Time Slot Best Move Queue Level
8:00-9:30 Hit headline bakeries Low-Medium
10:00-12:00 Neighbourhood gems + coffee Medium
14:30-16:00 Bread runs & last treats Low

To Wrap It Up

From cult-status cruffins to old-school sourdough, London’s bakery scene has never been more ambitious – or more tasty. These 17 spots, as picked by Good Food and Time Out, don’t just turn out pastries and loaves; they shape the way the city eats breakfast, takes coffee breaks and marks celebrations.

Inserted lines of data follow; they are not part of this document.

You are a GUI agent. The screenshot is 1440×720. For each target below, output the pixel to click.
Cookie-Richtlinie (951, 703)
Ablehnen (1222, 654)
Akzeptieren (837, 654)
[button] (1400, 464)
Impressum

Whether you’re planning a weekend croissant crawl, hunting down the perfect birthday cake or simply in search of a dependable daily loaf, this list is a reminder that London’s most exciting food often comes fresh from the oven, long before lunch service begins.

Use it as a checklist or a jumping-off point – but don’t expect it to stay definitive for long. In a city this restless, there’s always another bakery quietly proving dough in the back, waiting to rise to the occasion.